We had an appointment to visit Perrier-Jouët, a maison de Champagne founded in 1811 in Épernay that has passed through many hands since, including Seagram's.
We had another reason to choose Perrier-Jouët. The company owns an extraordinary jewel: the Maison Belle Epoque, a private house decorated in the Art Nouveau style. The house, a block from the winery on the Avenue de Champagne, boasts a unique collection of furniture, doors, curtains, tapestries, paintings and objets d'art by such masters as Louis Majorelle, Emile Gallé, Antonin Daum, Hector Guimard and René Lalique.
Perrier-Jouët reserves the house for guests and clients, but a visit with lunch can be arranged with a complete tour for $380 per person for groups of at least eight.
We were guided through this beautifully restored house and its masterpieces by Sandrine Cavazzini, who also gave us a comprehensive tour of the winery and cellars and introduced us to some of Champagne's secrets.
The appellation is zealously protected by the powerful Comité Interprofessionnel des Vins de Champagne through bilateral international agreements and hundreds of lawsuits. The committee pulls out all the stops to ensure that other regions or producers of sparkling wine do not call its drink Champagne, even if it has been made in the traditional method.
The committee is Champagne's high priest, keeping Champagne on its throne by establishing strict rules and enforcing rigorous control of the growing and production cycles and harvest schedules and fixing annual grape production quotas; this year it is limited to 28,650 pounds for every 2 1/2 acres.
It allows no irrigation of the fields and prohibits mechanized grape-picking to ensure tradition and natural selection. The committee also controls the appellations and the amount of time — a minimum of 15 months — that the bottles are stored in the cellars before they are sold.
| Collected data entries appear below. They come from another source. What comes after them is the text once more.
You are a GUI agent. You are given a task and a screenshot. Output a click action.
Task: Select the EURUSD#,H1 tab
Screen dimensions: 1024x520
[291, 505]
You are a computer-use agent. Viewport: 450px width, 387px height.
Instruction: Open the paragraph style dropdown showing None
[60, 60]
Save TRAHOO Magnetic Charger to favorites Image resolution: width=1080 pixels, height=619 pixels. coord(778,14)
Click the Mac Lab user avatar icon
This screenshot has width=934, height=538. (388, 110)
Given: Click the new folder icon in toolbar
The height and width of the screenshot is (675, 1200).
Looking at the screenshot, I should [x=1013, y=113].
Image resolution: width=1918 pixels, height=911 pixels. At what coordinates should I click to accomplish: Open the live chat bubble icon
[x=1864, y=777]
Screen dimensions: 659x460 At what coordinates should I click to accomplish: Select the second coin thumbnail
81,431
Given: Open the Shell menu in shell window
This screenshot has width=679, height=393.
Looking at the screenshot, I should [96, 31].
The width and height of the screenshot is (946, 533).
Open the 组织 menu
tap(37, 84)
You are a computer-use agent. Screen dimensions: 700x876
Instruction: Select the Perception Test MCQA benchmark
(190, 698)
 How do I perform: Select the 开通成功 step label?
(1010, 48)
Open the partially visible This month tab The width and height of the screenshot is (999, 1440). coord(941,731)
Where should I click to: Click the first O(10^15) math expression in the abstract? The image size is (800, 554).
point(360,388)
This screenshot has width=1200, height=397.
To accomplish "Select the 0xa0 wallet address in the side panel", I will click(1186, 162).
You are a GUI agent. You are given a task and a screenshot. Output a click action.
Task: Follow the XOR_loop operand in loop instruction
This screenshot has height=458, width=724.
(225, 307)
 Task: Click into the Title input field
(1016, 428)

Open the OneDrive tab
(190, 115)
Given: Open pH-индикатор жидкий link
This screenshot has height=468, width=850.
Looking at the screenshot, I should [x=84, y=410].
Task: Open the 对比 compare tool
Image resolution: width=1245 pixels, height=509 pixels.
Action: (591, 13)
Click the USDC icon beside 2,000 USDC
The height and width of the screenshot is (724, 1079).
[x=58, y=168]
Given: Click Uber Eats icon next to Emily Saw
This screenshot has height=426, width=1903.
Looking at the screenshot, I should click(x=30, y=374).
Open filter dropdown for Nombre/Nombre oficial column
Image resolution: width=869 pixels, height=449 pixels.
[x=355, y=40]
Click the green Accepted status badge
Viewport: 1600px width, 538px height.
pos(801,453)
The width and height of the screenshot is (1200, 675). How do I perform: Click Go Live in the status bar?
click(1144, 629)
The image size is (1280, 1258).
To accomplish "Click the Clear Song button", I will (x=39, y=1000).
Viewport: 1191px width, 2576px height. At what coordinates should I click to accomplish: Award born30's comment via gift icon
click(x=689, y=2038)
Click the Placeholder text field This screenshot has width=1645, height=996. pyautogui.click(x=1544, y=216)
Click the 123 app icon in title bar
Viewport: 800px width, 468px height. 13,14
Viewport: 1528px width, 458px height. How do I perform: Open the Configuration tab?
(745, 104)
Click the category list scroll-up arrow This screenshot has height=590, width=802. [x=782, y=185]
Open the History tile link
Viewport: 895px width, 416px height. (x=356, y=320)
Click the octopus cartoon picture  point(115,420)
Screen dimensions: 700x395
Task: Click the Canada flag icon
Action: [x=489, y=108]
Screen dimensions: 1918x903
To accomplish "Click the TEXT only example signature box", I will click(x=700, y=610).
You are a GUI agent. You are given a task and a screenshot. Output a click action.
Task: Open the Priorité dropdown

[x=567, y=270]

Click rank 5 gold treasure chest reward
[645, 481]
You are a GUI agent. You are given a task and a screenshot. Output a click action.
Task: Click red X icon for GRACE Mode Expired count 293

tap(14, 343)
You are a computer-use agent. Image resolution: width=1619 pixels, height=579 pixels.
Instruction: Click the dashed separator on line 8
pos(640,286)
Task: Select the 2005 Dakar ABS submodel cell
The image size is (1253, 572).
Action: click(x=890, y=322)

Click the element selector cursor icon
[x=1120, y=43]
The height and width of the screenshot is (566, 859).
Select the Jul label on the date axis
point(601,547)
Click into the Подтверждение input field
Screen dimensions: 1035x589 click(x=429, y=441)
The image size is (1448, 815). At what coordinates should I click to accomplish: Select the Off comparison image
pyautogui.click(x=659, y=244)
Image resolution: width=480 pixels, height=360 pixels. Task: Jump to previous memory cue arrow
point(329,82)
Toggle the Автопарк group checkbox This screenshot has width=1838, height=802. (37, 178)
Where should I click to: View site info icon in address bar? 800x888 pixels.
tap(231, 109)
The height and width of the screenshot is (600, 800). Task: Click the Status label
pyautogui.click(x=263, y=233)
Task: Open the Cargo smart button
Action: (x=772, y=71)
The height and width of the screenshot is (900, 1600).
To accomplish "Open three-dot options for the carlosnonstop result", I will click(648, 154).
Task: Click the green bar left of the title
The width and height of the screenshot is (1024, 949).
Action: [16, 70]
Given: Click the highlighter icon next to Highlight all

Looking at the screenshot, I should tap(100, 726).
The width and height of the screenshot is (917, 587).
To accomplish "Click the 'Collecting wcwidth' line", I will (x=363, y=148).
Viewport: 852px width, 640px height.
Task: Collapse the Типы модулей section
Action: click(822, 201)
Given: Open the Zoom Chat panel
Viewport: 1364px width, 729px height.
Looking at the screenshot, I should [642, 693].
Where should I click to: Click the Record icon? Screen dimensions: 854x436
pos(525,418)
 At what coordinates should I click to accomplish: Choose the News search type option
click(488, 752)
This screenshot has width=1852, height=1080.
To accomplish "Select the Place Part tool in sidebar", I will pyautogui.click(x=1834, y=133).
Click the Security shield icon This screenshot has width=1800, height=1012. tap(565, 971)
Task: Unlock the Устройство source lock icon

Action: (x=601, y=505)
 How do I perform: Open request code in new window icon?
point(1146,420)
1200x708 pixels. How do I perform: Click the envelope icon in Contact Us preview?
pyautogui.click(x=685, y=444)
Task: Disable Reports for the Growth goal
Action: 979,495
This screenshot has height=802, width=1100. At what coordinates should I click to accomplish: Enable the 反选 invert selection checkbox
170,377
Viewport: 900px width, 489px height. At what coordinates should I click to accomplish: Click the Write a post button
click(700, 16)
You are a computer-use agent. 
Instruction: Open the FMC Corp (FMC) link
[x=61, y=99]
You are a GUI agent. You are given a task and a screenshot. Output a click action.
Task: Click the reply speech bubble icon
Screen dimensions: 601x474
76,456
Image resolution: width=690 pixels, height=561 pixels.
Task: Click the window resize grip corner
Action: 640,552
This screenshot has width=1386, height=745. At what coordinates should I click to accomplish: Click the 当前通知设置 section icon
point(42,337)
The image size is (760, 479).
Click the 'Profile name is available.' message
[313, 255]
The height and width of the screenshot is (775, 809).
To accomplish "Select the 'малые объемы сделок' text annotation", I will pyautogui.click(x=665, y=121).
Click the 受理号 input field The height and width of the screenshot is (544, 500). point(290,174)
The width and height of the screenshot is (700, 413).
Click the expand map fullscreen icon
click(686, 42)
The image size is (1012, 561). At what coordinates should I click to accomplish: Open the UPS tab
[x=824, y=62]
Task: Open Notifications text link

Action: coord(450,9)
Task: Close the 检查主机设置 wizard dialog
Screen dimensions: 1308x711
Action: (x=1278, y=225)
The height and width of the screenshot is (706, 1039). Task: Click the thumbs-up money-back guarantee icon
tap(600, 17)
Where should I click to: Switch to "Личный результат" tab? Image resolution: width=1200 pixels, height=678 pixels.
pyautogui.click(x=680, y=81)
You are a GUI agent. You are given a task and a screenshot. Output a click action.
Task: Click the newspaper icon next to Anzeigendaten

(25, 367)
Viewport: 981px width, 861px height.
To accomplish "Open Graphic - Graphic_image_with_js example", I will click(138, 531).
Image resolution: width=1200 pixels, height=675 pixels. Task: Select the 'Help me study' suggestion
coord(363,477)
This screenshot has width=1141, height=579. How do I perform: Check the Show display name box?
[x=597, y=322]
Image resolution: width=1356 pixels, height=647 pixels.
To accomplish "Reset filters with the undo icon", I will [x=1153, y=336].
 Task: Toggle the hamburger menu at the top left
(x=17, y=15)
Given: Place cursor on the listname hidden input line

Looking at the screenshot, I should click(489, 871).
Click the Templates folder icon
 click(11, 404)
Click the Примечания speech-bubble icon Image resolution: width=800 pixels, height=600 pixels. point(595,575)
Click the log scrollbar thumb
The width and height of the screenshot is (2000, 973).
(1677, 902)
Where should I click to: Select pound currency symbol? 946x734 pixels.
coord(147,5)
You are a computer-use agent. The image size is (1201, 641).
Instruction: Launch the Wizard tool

Later that day, at the Prévoteau-Perrier winery, a small operation in Damery, I learned that although they grumble about such strict supervision, the producers appreciate the rules, because they help keep Champagne prices high.
"With such strict control, there is no overproduction," said Patrice Prévoteau, owner with his wife, Claude, of the Prévoteau-Perrier winery. "We cannot surpass the quotas, even if we have a very good harvest. They are established according to the demand."
Icalled the Prévoteaus that morning to make an appointment to visit their winery, and we were invited for a drink at 6 p.m., "après le bulot" — after work. (At the time, they did not know I was a journalist, though they learned that during our visit.) They showed us into their home office. Claude brought in appetizers, and we tasted the darling of their wines, the Adrienne Lecouvreur Champagne, named in honor of an 18th century dramatic actress, a star of the Comédie-Française, Voltaire's lover and a native of Damery. The Prévoteaus bought the house she had owned and the commercial rights to her name.
They were welcoming and charming. Flutes of Champagne in hand, we toured their operation and learned about their family history, business, harvest and process.
Like many midsize and smaller Champagne producers, the Prévoteaus run a family business, now in its fifth generation. Patrice, a barrel-chested man in his 50s with a booming voice and contagious laugh, and all the family members work in the cellars and vineyards. The production from their 37 acres is sold out year after year, mostly in France. "We have no prospects of growing because there is no more space," Claude said.
Because of the committee's restrictions on expansion, many big Champagne makers bought wineries in Napa Valley and produce sparkling wine made in accordance with the Champagne region's method, known as méthode champenoise.
"Legally they cannot produce Champagne there, but they make crémant and use the traditional method and labels similar to those of the Champagne they make in France," Patrice said.
"In the U.S. they can plant wherever they want. They can irrigate. There are no quotas or limits about when or how much to bottle," he added wistfully, as he recalled the couple's Napa Valley vacation 15 years ago. "When they learned that we were Champagne makers, they treated us like kings."
A fitting reception for a man who makes the king of wines.